• [WHAT IS EXPECTED]: Each line below should be written out exactly, with none skipped.

• [DATASET ENTRIES]:

[Start of section]

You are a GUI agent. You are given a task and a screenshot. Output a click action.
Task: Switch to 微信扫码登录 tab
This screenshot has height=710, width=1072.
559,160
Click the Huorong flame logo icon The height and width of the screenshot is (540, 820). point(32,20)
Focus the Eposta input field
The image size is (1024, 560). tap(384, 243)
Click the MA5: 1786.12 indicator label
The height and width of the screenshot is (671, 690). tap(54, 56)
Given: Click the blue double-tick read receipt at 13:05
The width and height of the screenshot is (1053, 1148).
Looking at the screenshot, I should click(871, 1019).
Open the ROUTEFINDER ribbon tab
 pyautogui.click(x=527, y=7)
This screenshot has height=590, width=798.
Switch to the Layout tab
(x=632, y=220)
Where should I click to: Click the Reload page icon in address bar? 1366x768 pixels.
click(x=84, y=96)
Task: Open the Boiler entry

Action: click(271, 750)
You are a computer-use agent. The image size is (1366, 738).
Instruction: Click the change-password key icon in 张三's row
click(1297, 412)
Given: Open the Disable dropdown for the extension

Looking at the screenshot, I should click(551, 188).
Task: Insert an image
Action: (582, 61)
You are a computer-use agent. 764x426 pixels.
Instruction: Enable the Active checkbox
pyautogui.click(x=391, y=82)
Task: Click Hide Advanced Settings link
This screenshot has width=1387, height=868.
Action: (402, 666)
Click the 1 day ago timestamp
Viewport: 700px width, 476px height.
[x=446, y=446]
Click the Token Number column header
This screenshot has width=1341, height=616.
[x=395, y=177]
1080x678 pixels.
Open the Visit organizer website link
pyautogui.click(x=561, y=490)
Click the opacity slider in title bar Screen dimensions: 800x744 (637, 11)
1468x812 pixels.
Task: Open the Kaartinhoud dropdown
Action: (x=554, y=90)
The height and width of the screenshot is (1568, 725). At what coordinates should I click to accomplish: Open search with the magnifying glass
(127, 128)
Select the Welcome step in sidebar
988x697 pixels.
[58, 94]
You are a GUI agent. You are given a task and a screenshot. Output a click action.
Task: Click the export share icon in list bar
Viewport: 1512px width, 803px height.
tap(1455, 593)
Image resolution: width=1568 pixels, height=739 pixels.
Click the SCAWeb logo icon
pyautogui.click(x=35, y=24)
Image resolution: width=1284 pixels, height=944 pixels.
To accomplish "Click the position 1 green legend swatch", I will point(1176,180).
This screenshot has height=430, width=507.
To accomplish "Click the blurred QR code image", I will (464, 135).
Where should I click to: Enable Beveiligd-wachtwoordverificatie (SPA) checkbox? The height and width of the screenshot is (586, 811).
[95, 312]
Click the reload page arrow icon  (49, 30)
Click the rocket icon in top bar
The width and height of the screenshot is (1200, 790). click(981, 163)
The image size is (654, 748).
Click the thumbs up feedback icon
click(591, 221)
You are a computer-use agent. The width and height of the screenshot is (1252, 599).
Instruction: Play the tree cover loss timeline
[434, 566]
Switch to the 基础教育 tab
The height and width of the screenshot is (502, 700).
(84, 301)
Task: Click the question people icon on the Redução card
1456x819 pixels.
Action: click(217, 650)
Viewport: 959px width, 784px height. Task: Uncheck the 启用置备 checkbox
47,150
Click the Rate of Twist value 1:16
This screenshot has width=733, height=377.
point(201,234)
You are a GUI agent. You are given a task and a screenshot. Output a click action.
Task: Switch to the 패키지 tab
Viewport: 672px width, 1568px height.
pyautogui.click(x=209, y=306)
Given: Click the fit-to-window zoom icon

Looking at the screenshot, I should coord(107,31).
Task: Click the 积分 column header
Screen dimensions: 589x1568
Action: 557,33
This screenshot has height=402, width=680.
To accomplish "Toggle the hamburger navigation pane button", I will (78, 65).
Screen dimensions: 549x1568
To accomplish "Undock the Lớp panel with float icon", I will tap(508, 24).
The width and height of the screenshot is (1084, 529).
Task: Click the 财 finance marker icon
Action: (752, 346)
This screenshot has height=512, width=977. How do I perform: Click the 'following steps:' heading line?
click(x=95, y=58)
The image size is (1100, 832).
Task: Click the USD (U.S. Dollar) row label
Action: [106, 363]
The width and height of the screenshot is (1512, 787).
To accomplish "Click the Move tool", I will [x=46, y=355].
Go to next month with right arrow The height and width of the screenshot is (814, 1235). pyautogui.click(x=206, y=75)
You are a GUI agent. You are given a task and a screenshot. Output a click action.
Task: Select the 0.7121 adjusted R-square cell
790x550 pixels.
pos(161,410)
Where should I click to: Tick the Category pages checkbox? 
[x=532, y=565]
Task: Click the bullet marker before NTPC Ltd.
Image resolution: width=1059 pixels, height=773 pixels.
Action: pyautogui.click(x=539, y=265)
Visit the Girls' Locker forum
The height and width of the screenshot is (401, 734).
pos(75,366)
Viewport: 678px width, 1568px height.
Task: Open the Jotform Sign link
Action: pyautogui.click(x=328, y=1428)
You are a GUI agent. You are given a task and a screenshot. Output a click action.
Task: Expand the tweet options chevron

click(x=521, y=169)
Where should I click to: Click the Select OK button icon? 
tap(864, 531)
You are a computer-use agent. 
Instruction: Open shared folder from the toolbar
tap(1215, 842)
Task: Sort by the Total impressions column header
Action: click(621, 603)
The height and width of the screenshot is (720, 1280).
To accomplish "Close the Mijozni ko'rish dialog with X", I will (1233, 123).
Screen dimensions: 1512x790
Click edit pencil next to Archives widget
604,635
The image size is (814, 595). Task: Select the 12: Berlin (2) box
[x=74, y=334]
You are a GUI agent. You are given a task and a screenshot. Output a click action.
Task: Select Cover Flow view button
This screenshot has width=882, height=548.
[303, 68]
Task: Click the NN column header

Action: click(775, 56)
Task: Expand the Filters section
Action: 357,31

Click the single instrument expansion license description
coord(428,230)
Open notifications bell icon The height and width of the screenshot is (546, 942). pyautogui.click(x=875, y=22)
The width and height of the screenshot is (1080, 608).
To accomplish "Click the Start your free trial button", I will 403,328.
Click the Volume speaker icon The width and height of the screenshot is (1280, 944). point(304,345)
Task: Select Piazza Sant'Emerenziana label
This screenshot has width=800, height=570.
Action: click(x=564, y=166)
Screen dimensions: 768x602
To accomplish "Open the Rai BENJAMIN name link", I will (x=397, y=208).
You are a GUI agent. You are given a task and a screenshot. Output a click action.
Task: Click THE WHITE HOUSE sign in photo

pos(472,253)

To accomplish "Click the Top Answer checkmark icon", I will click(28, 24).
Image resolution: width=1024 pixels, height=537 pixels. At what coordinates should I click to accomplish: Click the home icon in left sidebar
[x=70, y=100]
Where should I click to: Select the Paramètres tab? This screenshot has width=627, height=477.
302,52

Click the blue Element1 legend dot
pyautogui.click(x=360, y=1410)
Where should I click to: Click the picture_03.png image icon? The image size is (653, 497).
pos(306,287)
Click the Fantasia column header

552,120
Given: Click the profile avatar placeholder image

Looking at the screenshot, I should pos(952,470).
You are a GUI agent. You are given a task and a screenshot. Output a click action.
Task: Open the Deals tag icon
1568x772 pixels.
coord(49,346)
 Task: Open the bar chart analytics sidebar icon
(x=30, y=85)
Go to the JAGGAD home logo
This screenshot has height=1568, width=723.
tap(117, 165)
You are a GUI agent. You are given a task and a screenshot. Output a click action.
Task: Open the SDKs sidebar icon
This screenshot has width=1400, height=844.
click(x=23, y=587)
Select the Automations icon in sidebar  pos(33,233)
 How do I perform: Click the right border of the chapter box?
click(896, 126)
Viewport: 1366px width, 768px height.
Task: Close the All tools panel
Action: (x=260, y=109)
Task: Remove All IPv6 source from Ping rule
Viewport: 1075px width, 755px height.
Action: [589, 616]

[End of section]

• [ANSWER BOX]:
You are a GUI agent. You are given a task and a screenshot. Output a click action.
Task: Switch to 微信扫码登录 tab
This screenshot has height=710, width=1072.
559,160
Click the Huorong flame logo icon The height and width of the screenshot is (540, 820). point(32,20)
Focus the Eposta input field
The image size is (1024, 560). tap(384, 243)
Click the MA5: 1786.12 indicator label
The height and width of the screenshot is (671, 690). tap(54, 56)
Given: Click the blue double-tick read receipt at 13:05
The width and height of the screenshot is (1053, 1148).
Looking at the screenshot, I should click(871, 1019).
Open the ROUTEFINDER ribbon tab
 pyautogui.click(x=527, y=7)
This screenshot has height=590, width=798.
Switch to the Layout tab
(x=632, y=220)
Where should I click to: Click the Reload page icon in address bar? 1366x768 pixels.
click(x=84, y=96)
Task: Open the Boiler entry

Action: click(271, 750)
You are a computer-use agent. The image size is (1366, 738).
Instruction: Click the change-password key icon in 张三's row
click(1297, 412)
Given: Open the Disable dropdown for the extension

Looking at the screenshot, I should click(551, 188).
Task: Insert an image
Action: (582, 61)
You are a computer-use agent. 764x426 pixels.
Instruction: Enable the Active checkbox
pyautogui.click(x=391, y=82)
Task: Click Hide Advanced Settings link
This screenshot has width=1387, height=868.
Action: (402, 666)
Click the 1 day ago timestamp
Viewport: 700px width, 476px height.
[x=446, y=446]
Click the Token Number column header
This screenshot has width=1341, height=616.
[x=395, y=177]
1080x678 pixels.
Open the Visit organizer website link
pyautogui.click(x=561, y=490)
Click the opacity slider in title bar Screen dimensions: 800x744 (637, 11)
1468x812 pixels.
Task: Open the Kaartinhoud dropdown
Action: (x=554, y=90)
The height and width of the screenshot is (1568, 725). At what coordinates should I click to accomplish: Open search with the magnifying glass
(127, 128)
Select the Welcome step in sidebar
988x697 pixels.
[58, 94]
You are a GUI agent. You are given a task and a screenshot. Output a click action.
Task: Click the export share icon in list bar
Viewport: 1512px width, 803px height.
tap(1455, 593)
Image resolution: width=1568 pixels, height=739 pixels.
Click the SCAWeb logo icon
pyautogui.click(x=35, y=24)
Image resolution: width=1284 pixels, height=944 pixels.
To accomplish "Click the position 1 green legend swatch", I will point(1176,180).
This screenshot has height=430, width=507.
To accomplish "Click the blurred QR code image", I will (464, 135).
Where should I click to: Enable Beveiligd-wachtwoordverificatie (SPA) checkbox? The height and width of the screenshot is (586, 811).
[95, 312]
Click the reload page arrow icon  (49, 30)
Click the rocket icon in top bar
The width and height of the screenshot is (1200, 790). click(981, 163)
The image size is (654, 748).
Click the thumbs up feedback icon
click(591, 221)
You are a computer-use agent. The width and height of the screenshot is (1252, 599).
Instruction: Play the tree cover loss timeline
[434, 566]
Switch to the 基础教育 tab
The height and width of the screenshot is (502, 700).
(84, 301)
Task: Click the question people icon on the Redução card
1456x819 pixels.
Action: click(217, 650)
Viewport: 959px width, 784px height. Task: Uncheck the 启用置备 checkbox
47,150
Click the Rate of Twist value 1:16
This screenshot has width=733, height=377.
point(201,234)
You are a GUI agent. You are given a task and a screenshot. Output a click action.
Task: Switch to the 패키지 tab
Viewport: 672px width, 1568px height.
pyautogui.click(x=209, y=306)
Given: Click the fit-to-window zoom icon

Looking at the screenshot, I should coord(107,31).
Task: Click the 积分 column header
Screen dimensions: 589x1568
Action: 557,33
This screenshot has height=402, width=680.
To accomplish "Toggle the hamburger navigation pane button", I will (78, 65).
Screen dimensions: 549x1568
To accomplish "Undock the Lớp panel with float icon", I will tap(508, 24).
The width and height of the screenshot is (1084, 529).
Task: Click the 财 finance marker icon
Action: (752, 346)
This screenshot has height=512, width=977. How do I perform: Click the 'following steps:' heading line?
click(x=95, y=58)
The image size is (1100, 832).
Task: Click the USD (U.S. Dollar) row label
Action: [106, 363]
The width and height of the screenshot is (1512, 787).
To accomplish "Click the Move tool", I will [x=46, y=355].
Go to next month with right arrow The height and width of the screenshot is (814, 1235). pyautogui.click(x=206, y=75)
You are a GUI agent. You are given a task and a screenshot. Output a click action.
Task: Select the 0.7121 adjusted R-square cell
790x550 pixels.
pos(161,410)
Where should I click to: Tick the Category pages checkbox? 
[x=532, y=565]
Task: Click the bullet marker before NTPC Ltd.
Image resolution: width=1059 pixels, height=773 pixels.
Action: pyautogui.click(x=539, y=265)
Visit the Girls' Locker forum
The height and width of the screenshot is (401, 734).
pos(75,366)
Viewport: 678px width, 1568px height.
Task: Open the Jotform Sign link
Action: pyautogui.click(x=328, y=1428)
You are a GUI agent. You are given a task and a screenshot. Output a click action.
Task: Expand the tweet options chevron

click(x=521, y=169)
Where should I click to: Click the Select OK button icon? 
tap(864, 531)
You are a computer-use agent. 
Instruction: Open shared folder from the toolbar
tap(1215, 842)
Task: Sort by the Total impressions column header
Action: click(621, 603)
The height and width of the screenshot is (720, 1280).
To accomplish "Close the Mijozni ko'rish dialog with X", I will (1233, 123).
Screen dimensions: 1512x790
Click edit pencil next to Archives widget
604,635
The image size is (814, 595). Task: Select the 12: Berlin (2) box
[x=74, y=334]
You are a GUI agent. You are given a task and a screenshot. Output a click action.
Task: Select Cover Flow view button
This screenshot has width=882, height=548.
[303, 68]
Task: Click the NN column header

Action: click(775, 56)
Task: Expand the Filters section
Action: 357,31

Click the single instrument expansion license description
coord(428,230)
Open notifications bell icon The height and width of the screenshot is (546, 942). pyautogui.click(x=875, y=22)
The width and height of the screenshot is (1080, 608).
To accomplish "Click the Start your free trial button", I will 403,328.
Click the Volume speaker icon The width and height of the screenshot is (1280, 944). point(304,345)
Task: Select Piazza Sant'Emerenziana label
This screenshot has width=800, height=570.
Action: click(x=564, y=166)
Screen dimensions: 768x602
To accomplish "Open the Rai BENJAMIN name link", I will (x=397, y=208).
You are a GUI agent. You are given a task and a screenshot. Output a click action.
Task: Click THE WHITE HOUSE sign in photo

pos(472,253)

To accomplish "Click the Top Answer checkmark icon", I will click(28, 24).
Image resolution: width=1024 pixels, height=537 pixels. At what coordinates should I click to accomplish: Click the home icon in left sidebar
[x=70, y=100]
Where should I click to: Select the Paramètres tab? This screenshot has width=627, height=477.
302,52

Click the blue Element1 legend dot
pyautogui.click(x=360, y=1410)
Where should I click to: Click the picture_03.png image icon? The image size is (653, 497).
pos(306,287)
Click the Fantasia column header

552,120
Given: Click the profile avatar placeholder image

Looking at the screenshot, I should pos(952,470).
You are a GUI agent. You are given a task and a screenshot. Output a click action.
Task: Open the Deals tag icon
1568x772 pixels.
coord(49,346)
 Task: Open the bar chart analytics sidebar icon
(x=30, y=85)
Go to the JAGGAD home logo
This screenshot has height=1568, width=723.
tap(117, 165)
You are a GUI agent. You are given a task and a screenshot. Output a click action.
Task: Open the SDKs sidebar icon
This screenshot has width=1400, height=844.
click(x=23, y=587)
Select the Automations icon in sidebar  pos(33,233)
 How do I perform: Click the right border of the chapter box?
click(896, 126)
Viewport: 1366px width, 768px height.
Task: Close the All tools panel
Action: (x=260, y=109)
Task: Remove All IPv6 source from Ping rule
Viewport: 1075px width, 755px height.
Action: [589, 616]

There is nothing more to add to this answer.